On Feb 8, 2006, at 11:32 PM, David Blevins wrote:
Do you have a jira account?  I'll add you to the OpenEJB jira.

Yes, my codehaus Jira id is "andrus".


Do you guys have any sort of tests cases for JPA yet?

No. The plan is to develop them in parallel with the implementation code.


Also, somewhat unrelated, what do you do for reading in deployment descriptors? OpenEJB used to use Castor XML, then we switched to XMLBeans in Geronimo.

I was thinking maybe JAXB2. One of the first steps will be reading in a persistence.xml so we can pull out the JPA PersistenceProvider and create those PersistenceUnitInfo thingies.

Is that something you'd want to work on?

Believe it or not Cayenne is using good old SAX API. Wasn't fun to write the parser (not that we had much choice in 2001), but it works and it is very fast. This time around I would go with something more fancy. JAXB is probably a good option (IIRC it doesn't require extra runtime jars - this is a big plus for the container-less JPA operation).

BTW, persistence.xml is pretty trivial (and doesn't seem to have a schema in the spec), so a hand-parser would work fine. But the entity- mapping.xml is much more involved.

I can work on that. Since this is the code we would want to reuse across OpenEJB/Geronimo/Cayenne, we need a separate subproject that builds a separate small jar. The question is where do we put it (package name-wise and physical repository). I suggest "org.objectstyle.cayenne.jpa" and a subproject on codehaus (or I can set up a repository on ObjectStyle.org).
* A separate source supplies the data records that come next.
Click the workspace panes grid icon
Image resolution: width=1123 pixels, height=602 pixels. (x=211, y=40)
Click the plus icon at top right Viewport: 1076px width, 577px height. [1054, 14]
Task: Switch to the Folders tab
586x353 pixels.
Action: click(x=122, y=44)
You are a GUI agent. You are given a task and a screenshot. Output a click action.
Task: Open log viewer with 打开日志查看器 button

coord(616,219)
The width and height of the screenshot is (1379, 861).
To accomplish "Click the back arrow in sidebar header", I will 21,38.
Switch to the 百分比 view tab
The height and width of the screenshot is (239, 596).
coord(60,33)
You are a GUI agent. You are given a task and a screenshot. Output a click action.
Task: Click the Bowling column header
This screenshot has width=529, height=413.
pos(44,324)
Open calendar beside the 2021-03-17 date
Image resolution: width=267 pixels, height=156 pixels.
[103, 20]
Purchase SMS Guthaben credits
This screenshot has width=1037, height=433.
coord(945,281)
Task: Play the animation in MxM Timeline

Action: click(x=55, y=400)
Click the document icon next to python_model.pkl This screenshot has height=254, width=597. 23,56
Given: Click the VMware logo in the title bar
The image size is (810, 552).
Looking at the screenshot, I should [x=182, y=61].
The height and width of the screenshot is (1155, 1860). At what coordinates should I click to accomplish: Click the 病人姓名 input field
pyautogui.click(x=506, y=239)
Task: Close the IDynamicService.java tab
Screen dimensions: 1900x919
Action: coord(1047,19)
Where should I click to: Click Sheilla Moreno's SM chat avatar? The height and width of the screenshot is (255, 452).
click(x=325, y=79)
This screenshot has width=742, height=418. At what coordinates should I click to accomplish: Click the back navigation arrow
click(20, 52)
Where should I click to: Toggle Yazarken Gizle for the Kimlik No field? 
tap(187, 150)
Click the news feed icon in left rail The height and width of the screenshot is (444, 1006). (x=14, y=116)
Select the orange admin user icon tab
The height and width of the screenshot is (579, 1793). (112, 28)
I am not yet fully clear on the practical distinctions of the PersistenceProvider operation within container compared to standalone, but the plan is that cayenne-jpa.jar will be a full standalone provider (that includes .par bootstrapping code), and OpenEJB can extend some of its classes to do container-specific tricks (and use it as a default provider if needed).

Does it make sense?

If so I will start on the parsing code and provider placeholder.